Although I haven’t had a fiction story or novel published, I have published “for hire” articles in B2B magazines. One article was for Energybiz magazine on the benefits to companies of offering recurring online charge payments for things like utility bills. Another article discussed the challenges to Florida public safety communications during a hurricane. In my personal and professional writing, I know my article is ready when:

·  I’ve reviewed it and taken out as many extraneous words as possible. I write my first draft and then go back and only keep what is absolutely necessary.

·  I feel like all the questions have been answered, at least all that I can think of. If I need more information, then I presume that other readers will also. I try to provide as much information as concisely as I can.

·  If I’m storytelling, I try to begin and end with emotion. I remember stories and articles when I can relate to the writer and the writer makes me feel something. I try to do that in my writing. If I haven’t figured out what the emotional hook is, then I’m not done.

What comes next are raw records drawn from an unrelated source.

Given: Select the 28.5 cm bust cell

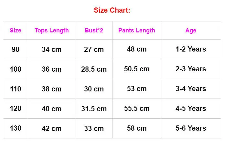Looking at the screenshot, I should (x=94, y=69).
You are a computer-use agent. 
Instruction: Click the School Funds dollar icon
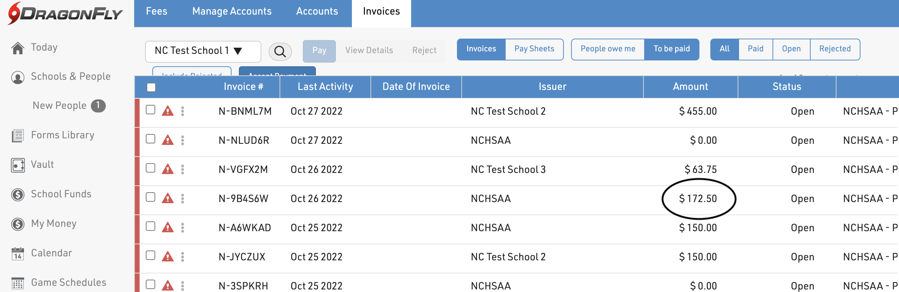click(x=18, y=194)
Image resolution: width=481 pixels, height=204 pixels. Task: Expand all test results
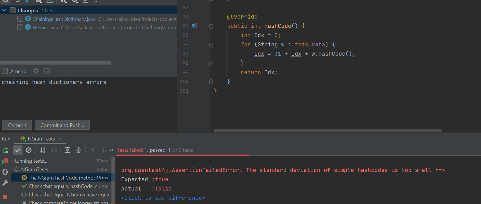click(x=68, y=150)
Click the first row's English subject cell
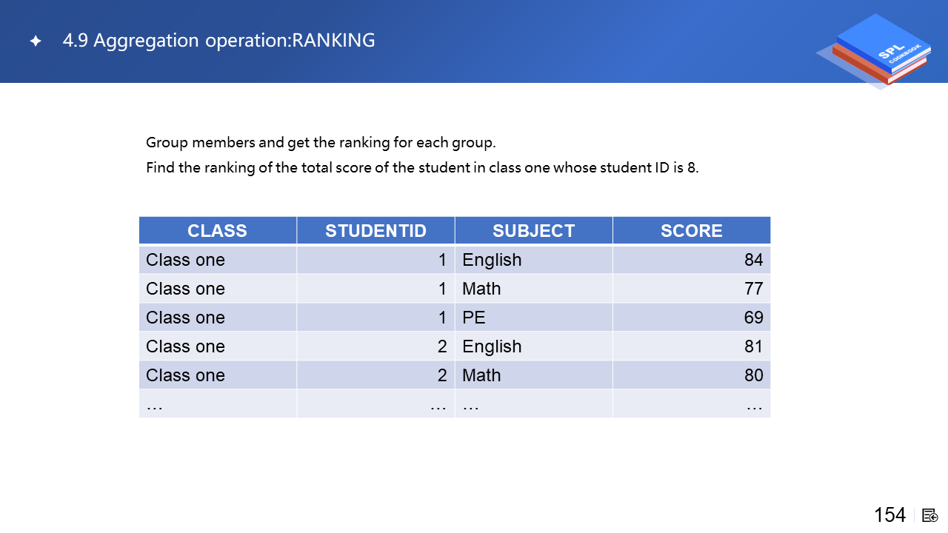This screenshot has height=533, width=948. pyautogui.click(x=492, y=260)
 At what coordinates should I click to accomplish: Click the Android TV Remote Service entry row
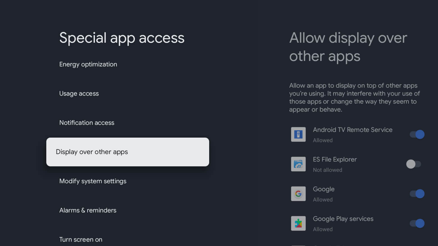point(353,134)
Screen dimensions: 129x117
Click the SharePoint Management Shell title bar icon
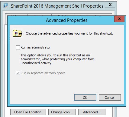pyautogui.click(x=6, y=6)
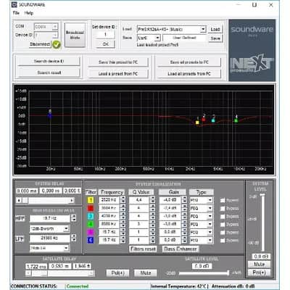Select the cyan filter 3 color button
290x290 pixels.
[91, 216]

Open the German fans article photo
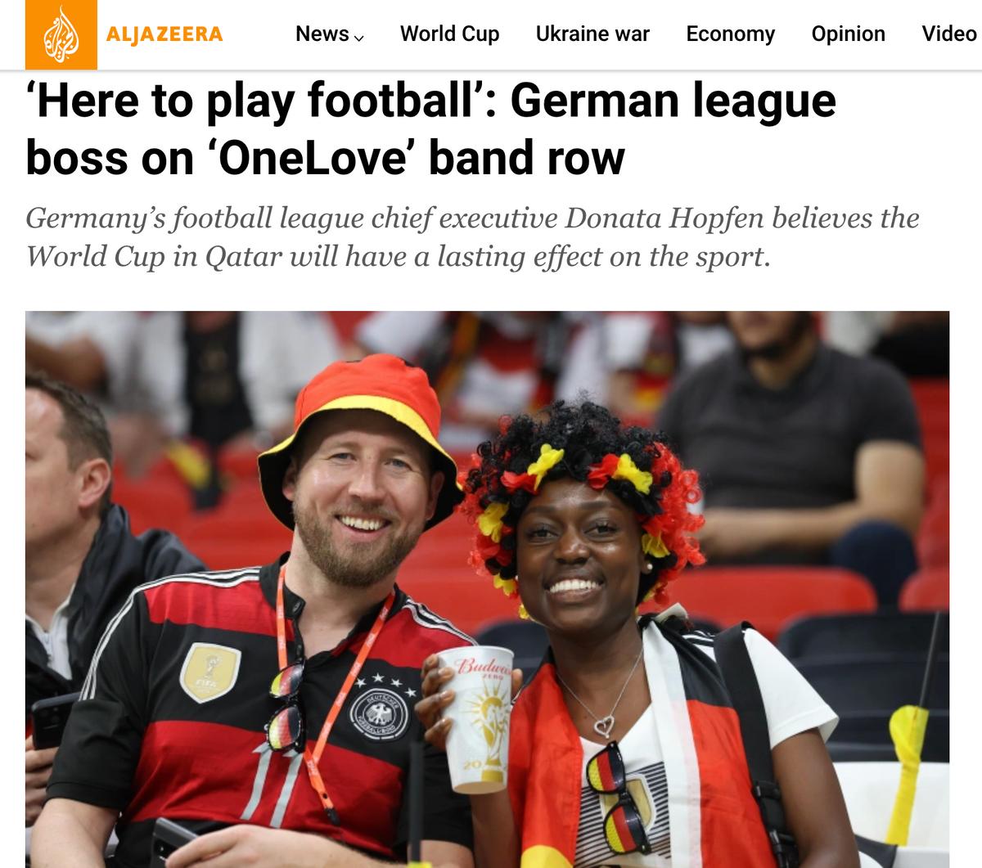click(487, 589)
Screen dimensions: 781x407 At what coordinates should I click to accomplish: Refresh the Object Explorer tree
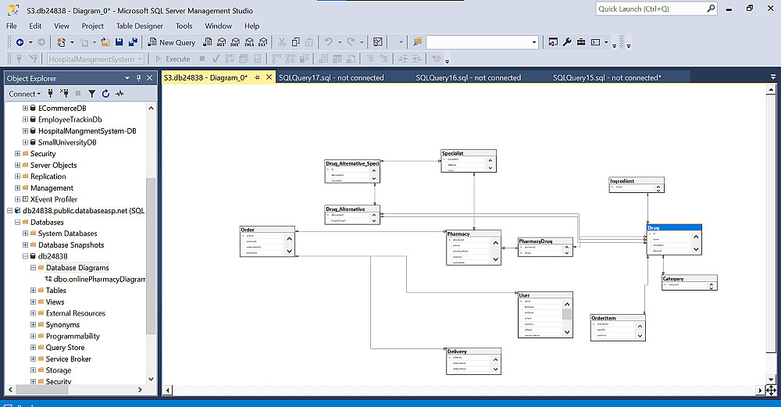105,94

·  It’s necessary for me to write the draft without interruption, to get my thoughts down on paper (or in the computer). I then let it “rest” for a day or two if there isn’t a tight deadline. I then go back and edit the piece and its then that I know if I’ve hit my mark or it needs a good rewrite.

·  I believe good photos are as important (or perhaps more important) than the text many times, so if it’s a business article or blog, I work to find appropriate photos that work with the story. It’s best if I can also provide the photography as in my latest blog post about my recent visit to an elephant sanctuary in Indiana. We are such a visual society and with social media, good photos matter.

Do I always accomplish these five goals? Of course not. I do keep them in mind so as to write a better story or article. And, there is usually the ability to rewrite or edit if need be!

What are your tips for knowing when a story is ready?

Comments

  1. Reply

    Very useful tips! Thanks for sharing!

  2. Reply

    Hi Diane, you obviously know your stuff, these are all great points

    1. Reply

      Thanks for the encouragement!

  3. Reply

    I like your list. And paying utility bills online! LOL. Starting with emotion and ending with emotion. I’m writing that down.

    1. Reply

      Thanks for the positive feedback. I appreciate it!

  4. Reply

    I bet writing articles is really great discipline for writing fiction. You understand how to compact and get it done quickly.

    1. Reply

      Thanks, Alex. It can be. Still hoping to finish my mystery novel

  5. Reply

    “try to begin and end with emotion” An excellent tip!

    1. Reply

      Thanks for visiting today!

  6. Reply

    When I am writing for hire (magazine articles, online publication posts, etc) I also find that I write better when I set my first draft aside for a couple days and then return to it. It’s like I need that extra time to see it again with fresh eyes. I almost always am able to improve my draft. I just have to be careful to schedule in that extra time to be sure I meet the deadline!

    1. Reply

      Thanks for visiting my website and for your comment. Sounds like we have had some similar experiences. Have a great weekend!

  7. Reply

    I love the idea of including something emotional for a reader to grab onto in your writing. I always aim for that, but don’t often (feel like I) succeed. Images definitely help though! You can definitely save a lesser written work with beautiful pictures!

    1. Reply

      Thanks for visiting my blog. I appreciate the encouragement.

  8. Reply

    At least you have guidelines, even if you don’t always use them. I give the story an okay when my publisher quits suggesting I change things and my critique partners have nothing but compliments. That’s my gauge.